En serie con una región de detección, se utilizan detectores, por ejemplo, colectores de luz, como tubos fotomultiplicadores (o “ PMT” ), para registrar la luz que pasa a través de cada partícula (en ciertos casos denominados dispersiones de luz frontal), la luz que es reflejada ortogonalmente a la dirección del flujo de las partículas a través de la región de detección (en algunos casos denominados dispersiones de luz ortogonal o lateral) y la luz fluorescente emitida por las partículas, si está etiquetada con marcador(es) fluorescente(s), a medida que la partícula pasa a través de la región de detección y es iluminada por la fuente de energía. Cada una de la dispersión de luz frontal (o FSC), dispersión de luz ortogonal (SSC) y emisiones de fluorescencia (FL1, FL2, etc.) incluyen un parámetro separado para cada partícula (o cada “ evento” ). Por tanto, por ejemplo, se pueden recopilar (y registrar) dos, tres o cuatro parámetros de una partícula marcada con dos marcadores de fluorescencia diferentes.

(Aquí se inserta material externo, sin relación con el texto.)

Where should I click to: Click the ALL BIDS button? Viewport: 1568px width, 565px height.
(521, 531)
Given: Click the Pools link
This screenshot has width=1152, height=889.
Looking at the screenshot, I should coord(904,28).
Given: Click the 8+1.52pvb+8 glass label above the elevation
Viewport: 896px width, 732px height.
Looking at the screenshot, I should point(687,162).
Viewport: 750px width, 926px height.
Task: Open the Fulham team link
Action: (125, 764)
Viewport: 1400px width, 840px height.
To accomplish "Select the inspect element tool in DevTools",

Por consiguiente, en el ensayo de citometría de flujo de las partículas, las partículas pueden detectarse e identificarse de forma única exponiendo las partículas a luz de excitación y midiendo la fluorescencia de cada partícula en uno o más canales de detección, según se desee. La luz de excitación puede provenir de una o más fuentes de luz y puede ser estrecha o de banda ancha. Los ejemplos de fuentes de luz de excitación incluyen láseres, diodos emisores de luz y lámparas de arco. La fluorescencia emitida en los canales de detección utilizados para identificar las partículas y los complejos de unión asociados con las mismas puede medirse después de la excitación con una única fuente de luz, o puede medirse por separado después de la excitación con distintas fuentes de luz. Si se usan fuentes de luz de excitación separadas para excitar los marcadores de partículas, los marcadores pueden seleccionarse de manera que todos los marcadores sean excitables por cada una de las fuentes de luz de excitación usadas.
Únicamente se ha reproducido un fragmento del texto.